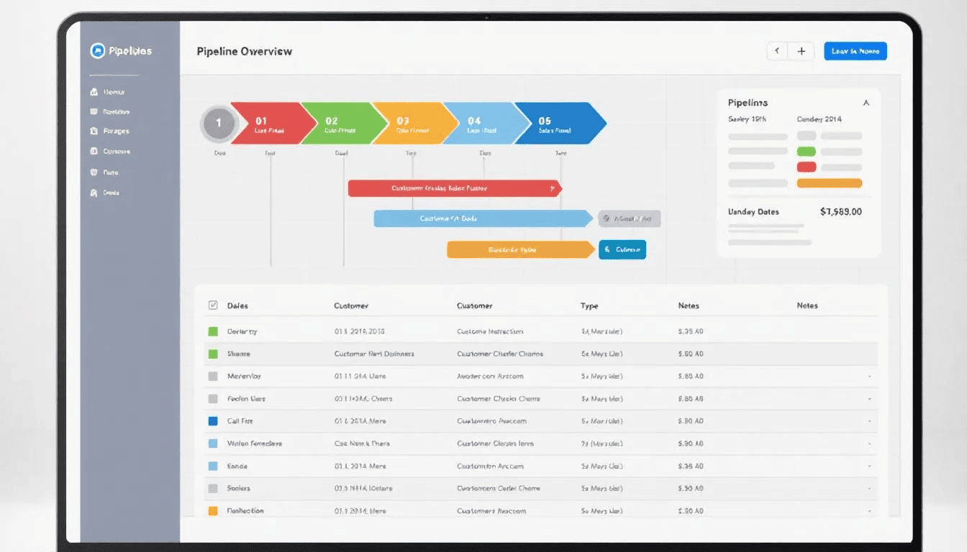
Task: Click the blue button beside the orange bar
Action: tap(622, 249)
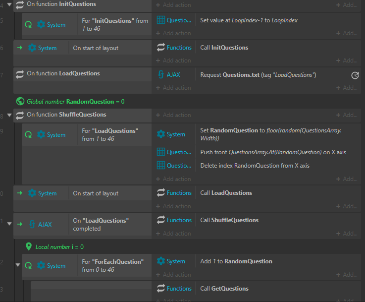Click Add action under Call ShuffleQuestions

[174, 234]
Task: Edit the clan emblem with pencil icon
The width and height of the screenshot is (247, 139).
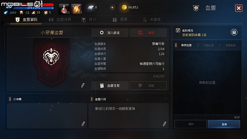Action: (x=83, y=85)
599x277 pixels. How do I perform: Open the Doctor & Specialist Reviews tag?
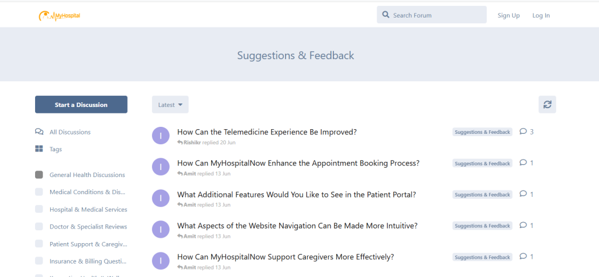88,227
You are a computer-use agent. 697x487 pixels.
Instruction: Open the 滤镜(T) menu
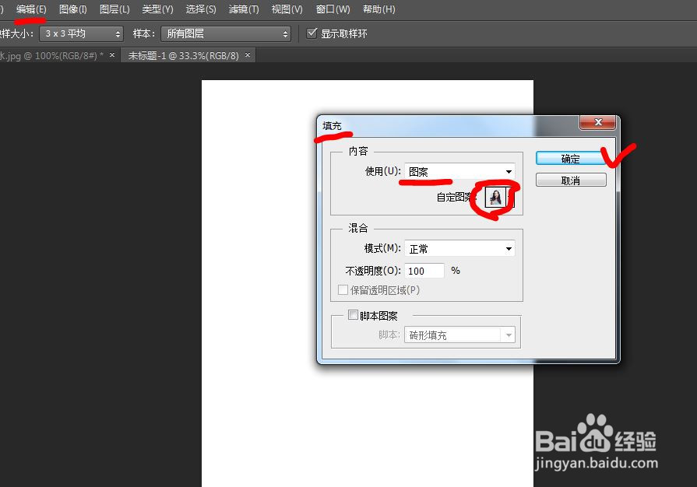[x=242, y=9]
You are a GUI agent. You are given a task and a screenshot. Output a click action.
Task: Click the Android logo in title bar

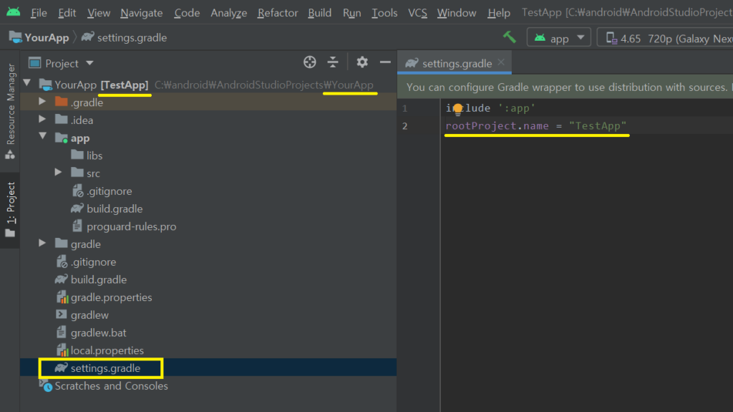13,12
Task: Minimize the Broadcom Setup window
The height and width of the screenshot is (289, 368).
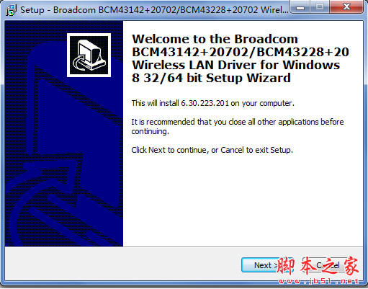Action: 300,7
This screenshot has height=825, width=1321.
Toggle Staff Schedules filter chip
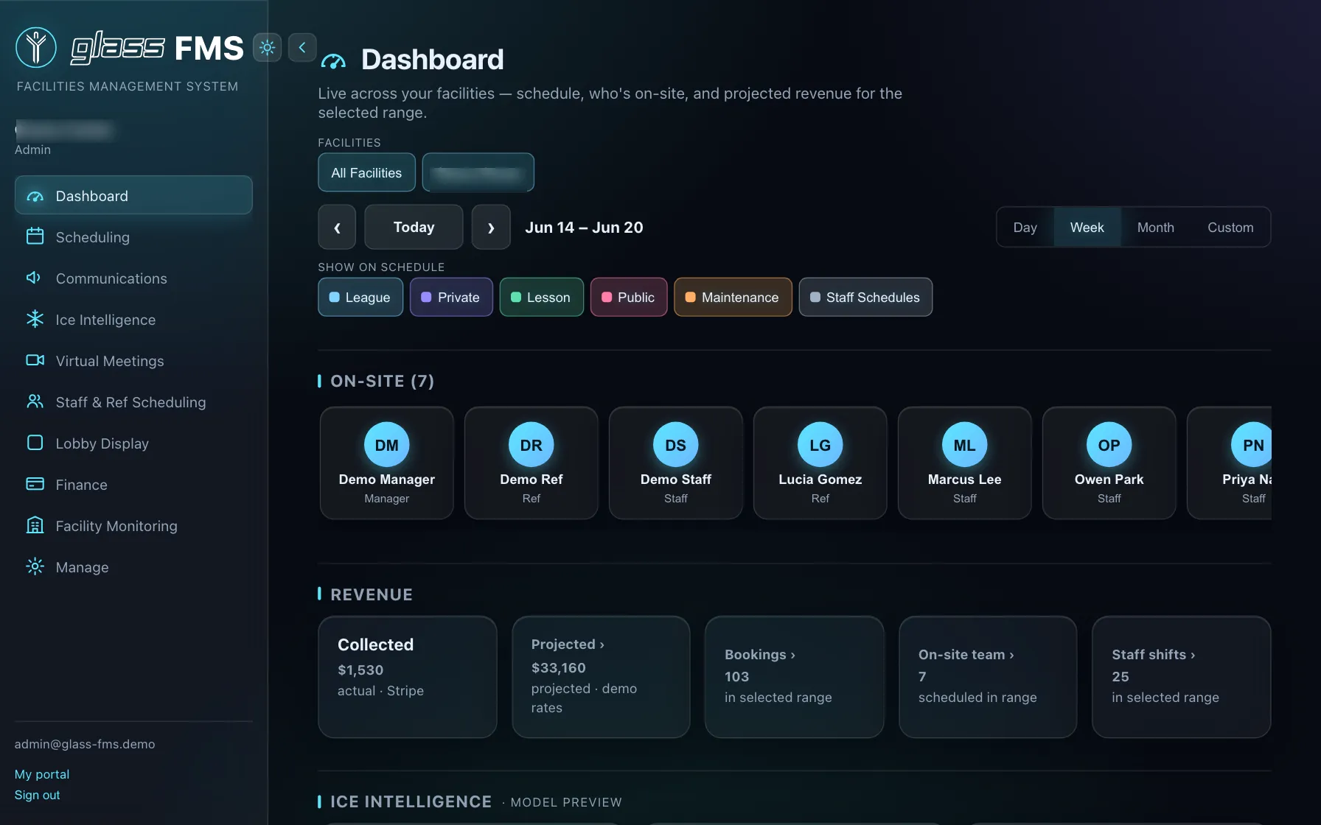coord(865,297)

...

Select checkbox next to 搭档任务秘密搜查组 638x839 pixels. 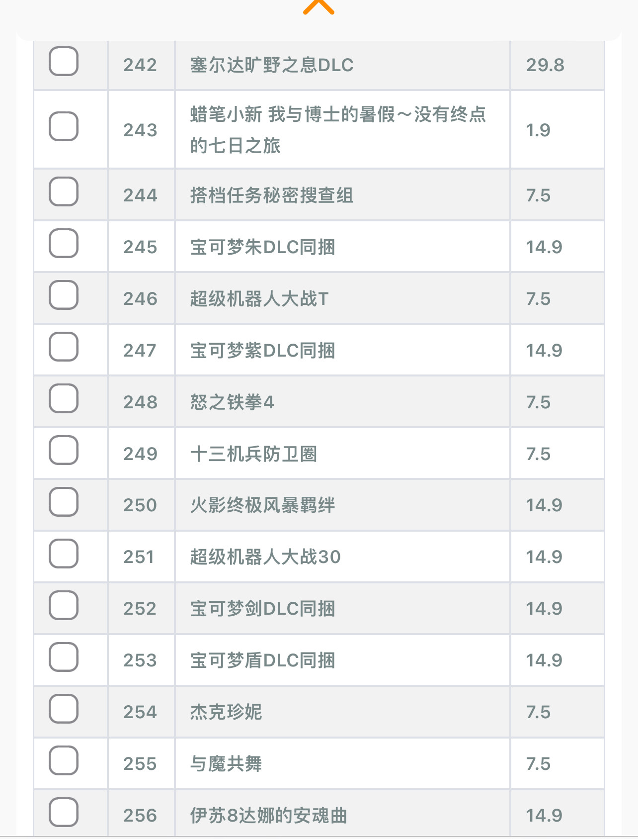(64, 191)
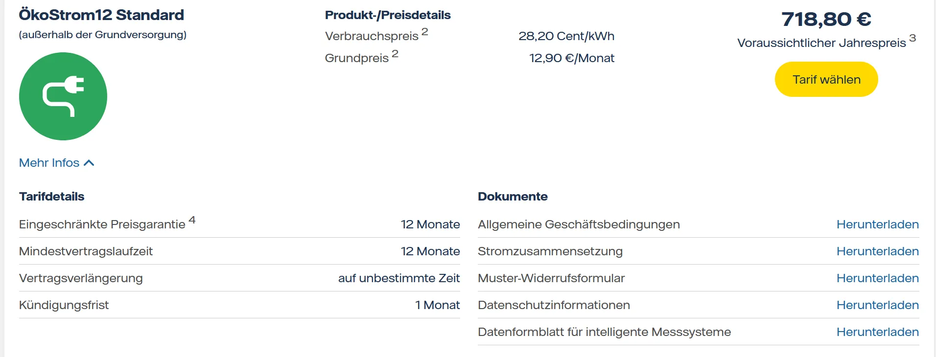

* * *

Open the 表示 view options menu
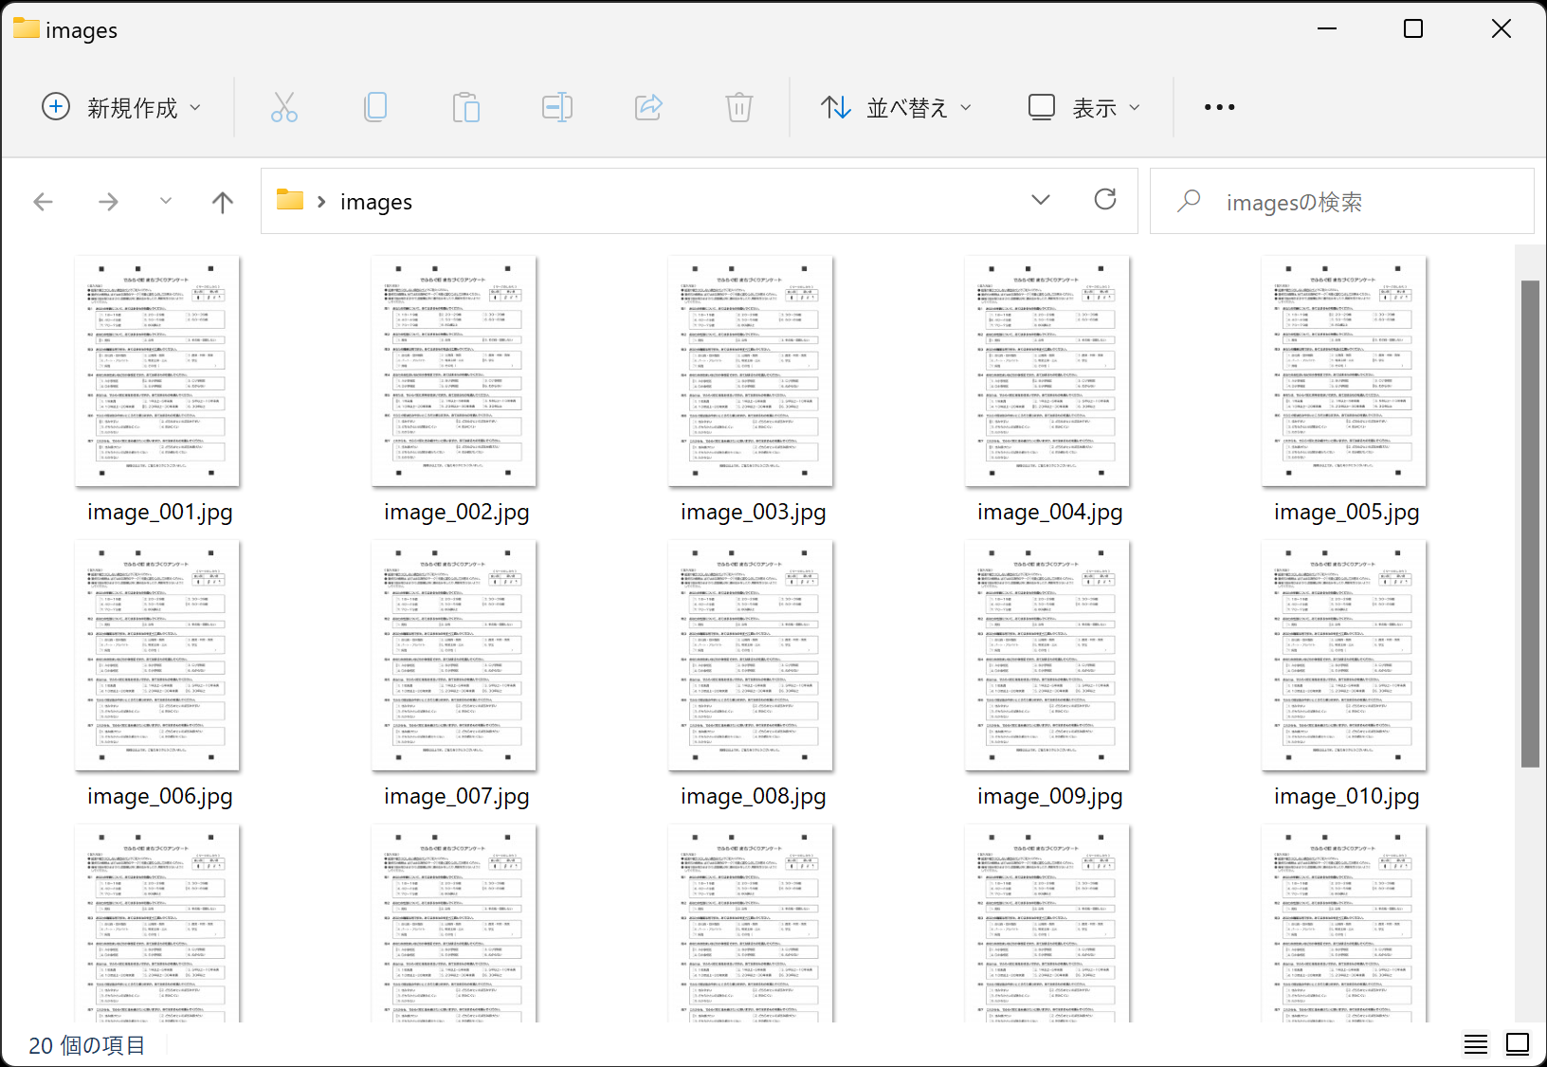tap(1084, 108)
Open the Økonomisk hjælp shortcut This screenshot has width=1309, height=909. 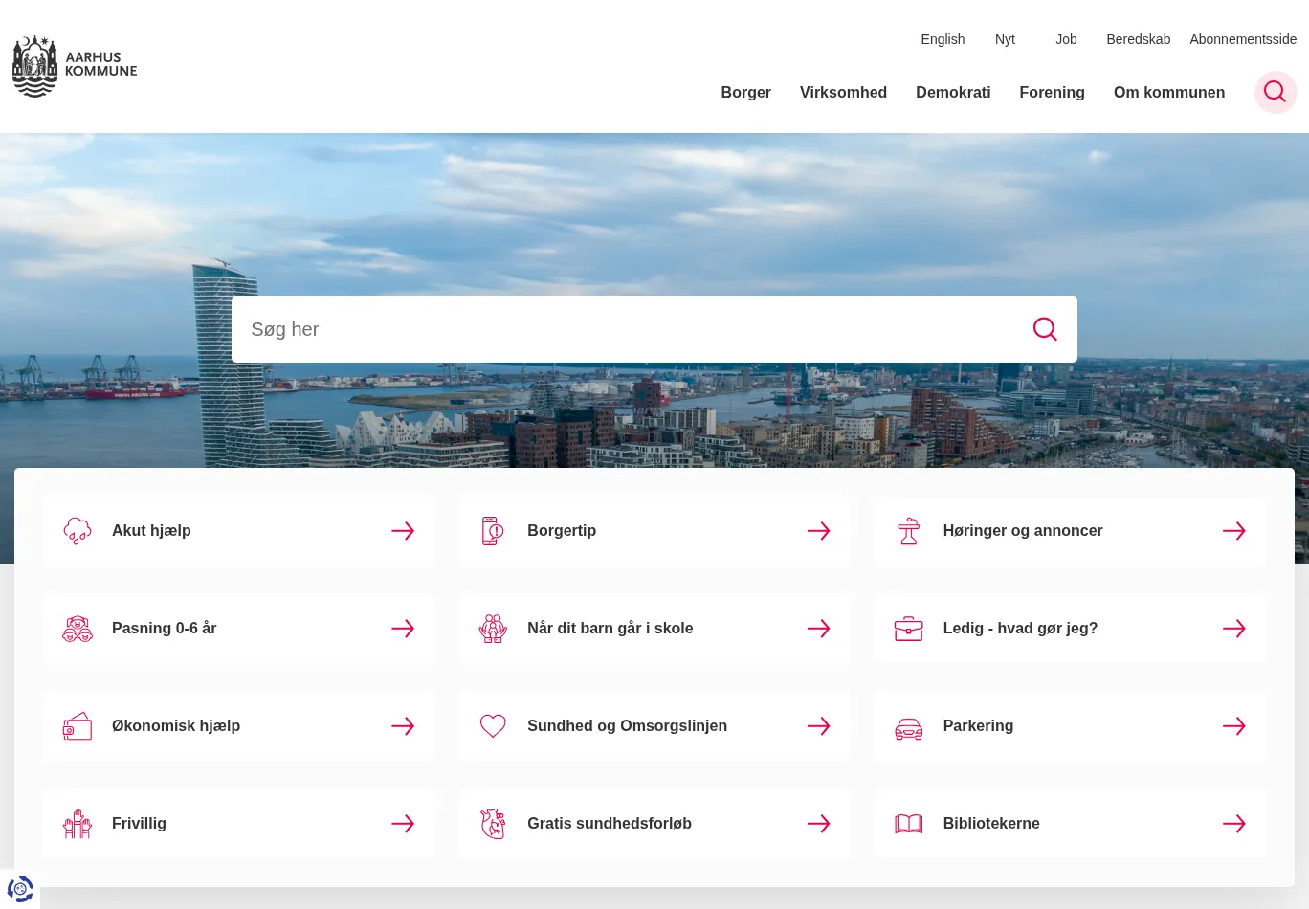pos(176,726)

▸ **Challenge**
Format the records between the lines holding "This screenshot has height=825, width=1321." and "coord(865,297)", inclusive, as a two-column CSV with the headers instruction and click. Write one row per record, put each field in quotation marks, replace line breaks with spaces, and leave out the pictures.

▸ **Task answer**
instruction,click
"This screenshot has height=825, width=1321. Toggle Staff Schedules filter chip","coord(865,297)"